Les handicapés peuvent à nouveau traverser la frontière terrestre Tchad-Cameroun

 Les handicapés peuvent à nouveau traverser la frontière terrestre Tchad-Cameroun

Au Tchad, les autorités de transition ont autorisé les personnes handicapées de traverser les frontières Tchad-Cameroun fermées depuis plusieurs années pour des mesures de sécurité.

La décision a été prise mercredi à l’issue d’une rencontre tenue à la primature autour du Premier ministre de transition, les ministres concernés, le service de sécurité et les représentants des personnes vivant avec un handicap.

« C’est depuis 10 ans que la frontière Tchad-Cameroun est fermée aux personnes handicapées, après 7 mois de lutte, c’est aujourd’hui que les personnes handicapées sont arrivées à la terre promise et c’est une très grande joie et une victoire », a déclaré Ali Ousingbédé Justin, alias Gillet Noir, chef de file d’un groupe des personnes handicapées qui ont manifesté pour cette cause.

Madjitelssem Séverin, représentant des personnes handicapées au Conseil économique, social et culturel, se réjouit.

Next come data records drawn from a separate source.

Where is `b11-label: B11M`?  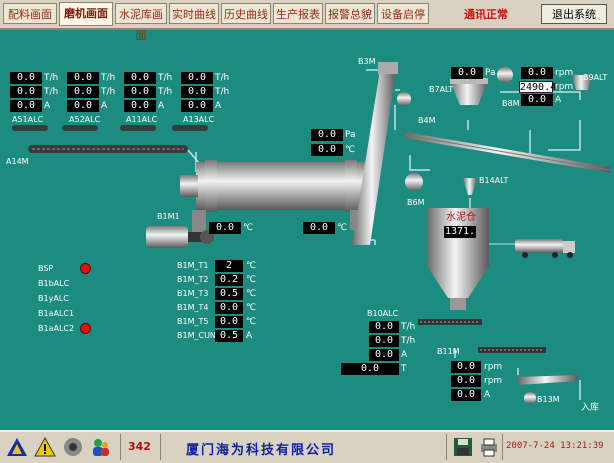
b11-label: B11M is located at coordinates (448, 352).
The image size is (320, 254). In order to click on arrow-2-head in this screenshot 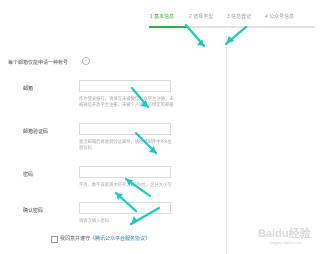, I will do `click(230, 40)`.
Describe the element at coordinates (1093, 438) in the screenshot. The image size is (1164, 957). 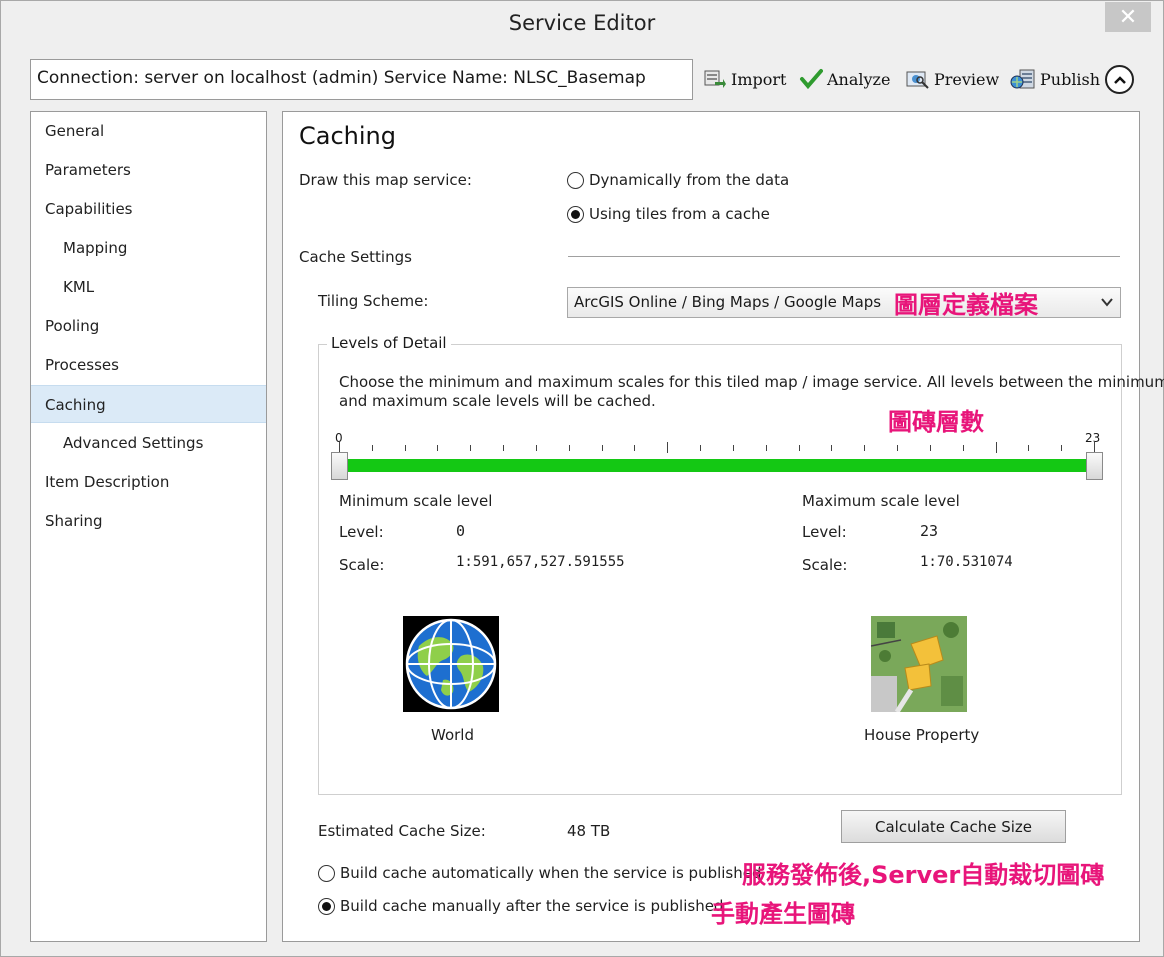
I see `tick-label-max: 23` at that location.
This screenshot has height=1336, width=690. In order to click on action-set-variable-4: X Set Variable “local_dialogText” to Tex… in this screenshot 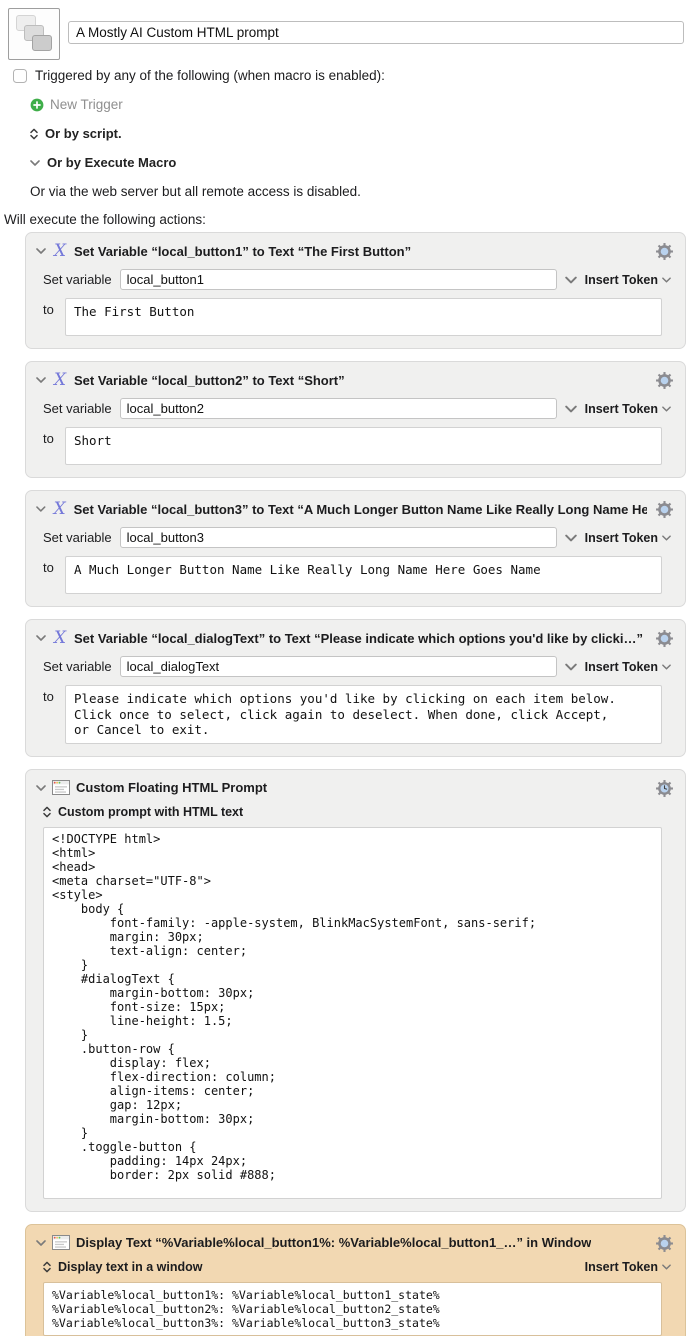, I will do `click(356, 688)`.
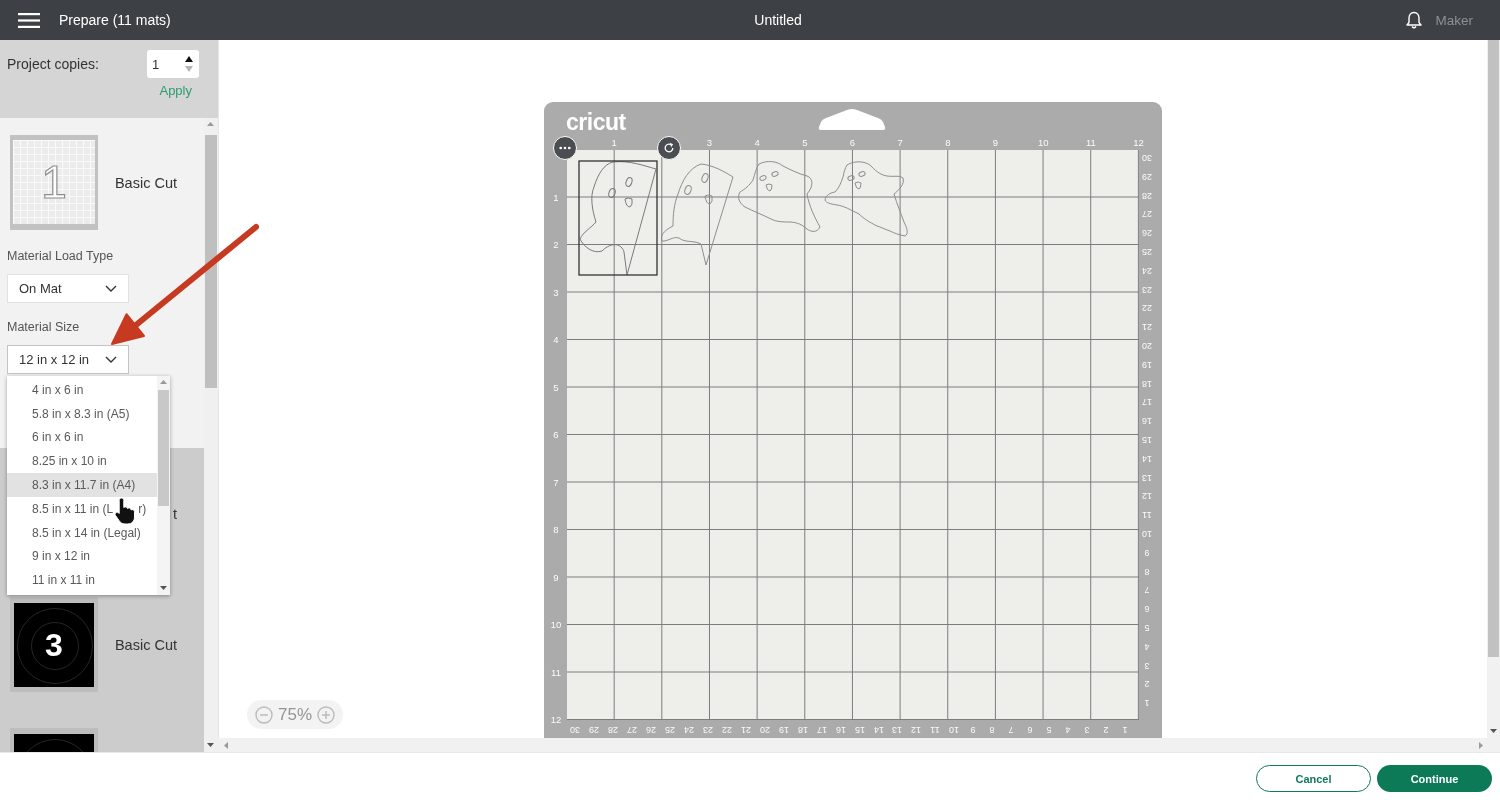  I want to click on ruler-number: 25, so click(670, 730).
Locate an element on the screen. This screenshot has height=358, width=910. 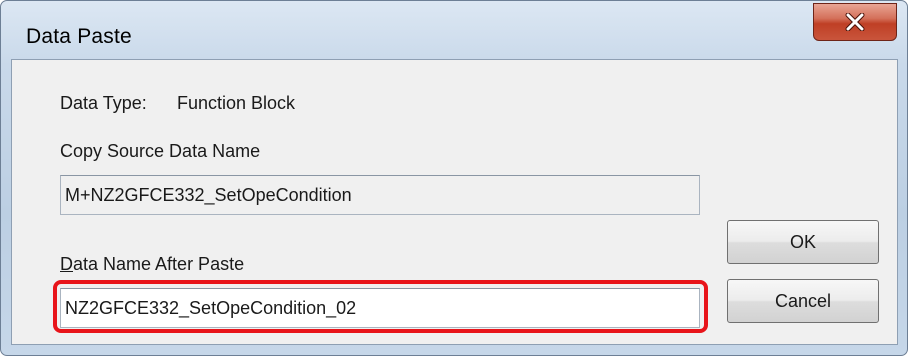
close-icon is located at coordinates (855, 22).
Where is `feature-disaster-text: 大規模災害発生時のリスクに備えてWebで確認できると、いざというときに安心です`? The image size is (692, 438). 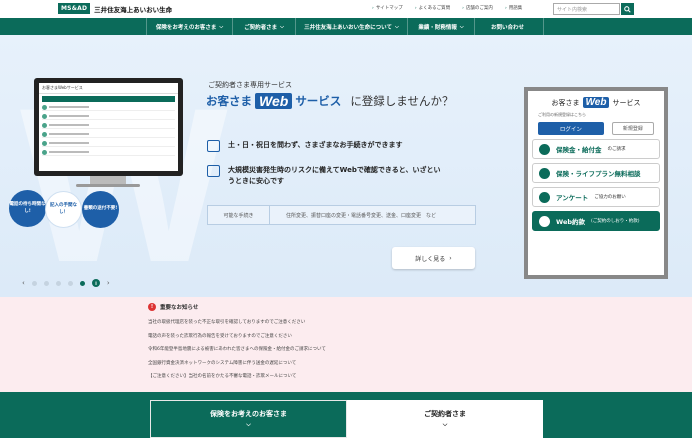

Il informe qu’ils vont organiser sur la base des principes avec le service de sécurité et avec le ministère de tutelle pour voir quel mécanisme mettre en place pour les contrôles douaniers.

Entre temps, une liste sera ouverte pour ceux qui veulent aller à Kousseri, ville frontalière du Cameroun, avec des badges pour éviter les tracasseries douanières. « Celui qui refuse de se mettre en règle sera frappé par la loi », a précisé Gilet Noir.

Concurrence déloyale?

La fermeture de la frontière était soutenue par certains marchands qui accusent les commerçants handicapés de concurrence déloyale.

Pour leur part, les autorités en charge de la sécurité publique avaient justifié l’interdiction de la mobilité des tricycles entre les deux pays par des craintes liées à la difficulté de faire des fouilles. Certains agents craignaient que ces tricycles ne soient utilisés pour faire entrer au Tchad des produits prohibés, comme les armes ou les boissons frelatées.

Ces arguments ne sont pas fondés, selon Béral Mbaikoubou, non voyant membre du Conseil National de Transition.

« Une personne handicapée ne traverse pas la frontière pour le trafic commercial, mais aussi pour des soins médicaux, acheter des denrées alimentaires pour sa consommation personnelle qui quelquefois coûtent moins cher là-bas qu’au Tchad », affirme-t-il.